** Opening Study text block **

If I practised daily; patience, tolerance, kindliness and love, would my life change? Yep! And that has been the biggest change for me and in me. Repeating the prayers. Not just one, but all of them. Day in day out I learnt those prayers. They didn't mean what they mean to me now, because as said, the jigsaw had not been pulled together, but the lines themselves began to shape the person I am today. With practice, I have slowly let go of my old thoughts and behaviours. I have learnt to recognise my old thought patterns and change or amend them accordingly. Through pain and pain and pain, I have been able to see where although it hurts to let go of old coping mechanisms, in time, after weeks or months in unknown land, I have found the new. Where I was filled with fear, is filled with courage. Each day, I grow spiritually.

Simone Weil wrote; Grace fills empty spaces, but it can only enter where there is a void to receive it, and it is grace itself, which makes this void.

And in that space, has come the development of who I truly am. Not who I am masked in despair, addiction and fear. Not the reactive, resentful, scared and angry person I once was. 

I am by NO means perfect. My stage of recovery is fairly new, and I have an awful lot to learn. But my life has changed, and it has changed because I changed it. I am becoming. I am growing. I am evolving. I can finally see, with clear eyes, who and what I can become if I keep doing what I need to do; work this program and listen to others suggestions.

----

As well as addiction, I do suffer with Bipolar. I cannot change how I feel on waking. I cannot predict what is ahead, or when I might slip with my mood or struggles. What I do now know, is I can change my reaction to these things. I may still suffer at the hands of mental illness, but that suffering can be managed, made more bearable, knowing I have a program. It might not always change what is happening, I may have a really shitty day and it lasts for the rest of the week, but I have a life jacket, I have something helping me stay above water, even if at times during that, I sink under. I am powerless over what is ahead and what may happen to me with my mental illness, but I have faith. A huge fucking heap of it, because, because, I have this journey to look back on and forward with. There is hope. There is trust. I will be okay, I will. No matter what. I have to trust in that itself.I am learning to live, and live that life on life's terms.

** Closing Study text block **
** Opening Data provided block **

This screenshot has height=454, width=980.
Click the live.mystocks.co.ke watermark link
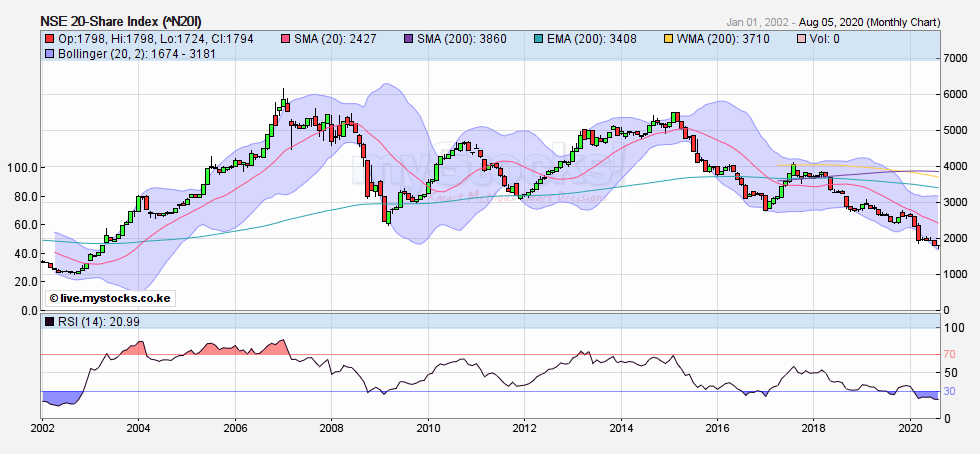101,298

** Closing Data provided block **
** Opening Data provided block **

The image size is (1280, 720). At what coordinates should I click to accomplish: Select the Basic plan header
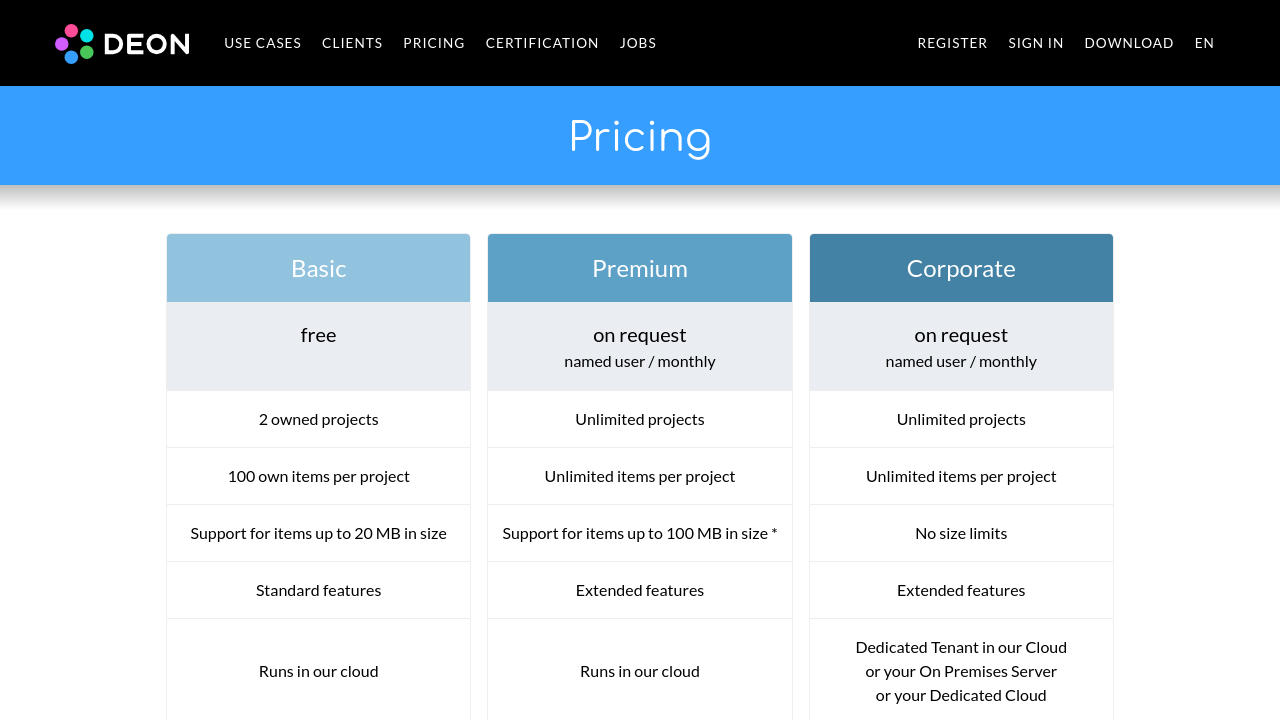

** Closing Data provided block **
** Opening Data provided block **

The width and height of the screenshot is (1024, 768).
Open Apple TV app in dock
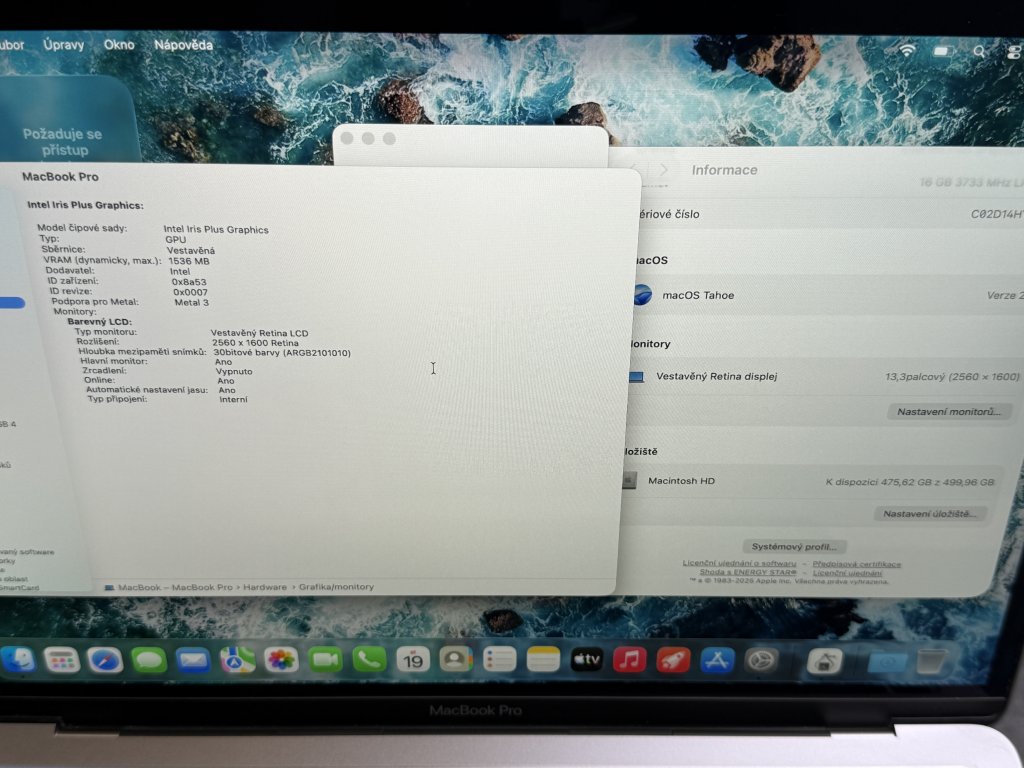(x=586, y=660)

** Closing Data provided block **

Problem details >>
Write out the part of the recovery text above from "And in that" up to and including "to others suggestions.", word for word.

Answer for the task >>
And in that space, has come the development of who I truly am. Not who I am masked in despair, addiction and fear. Not the reactive, resentful, scared and angry person I once was. 

I am by NO means perfect. My stage of recovery is fairly new, and I have an awful lot to learn. But my life has changed, and it has changed because I changed it. I am becoming. I am growing. I am evolving. I can finally see, with clear eyes, who and what I can become if I keep doing what I need to do; work this program and listen to others suggestions.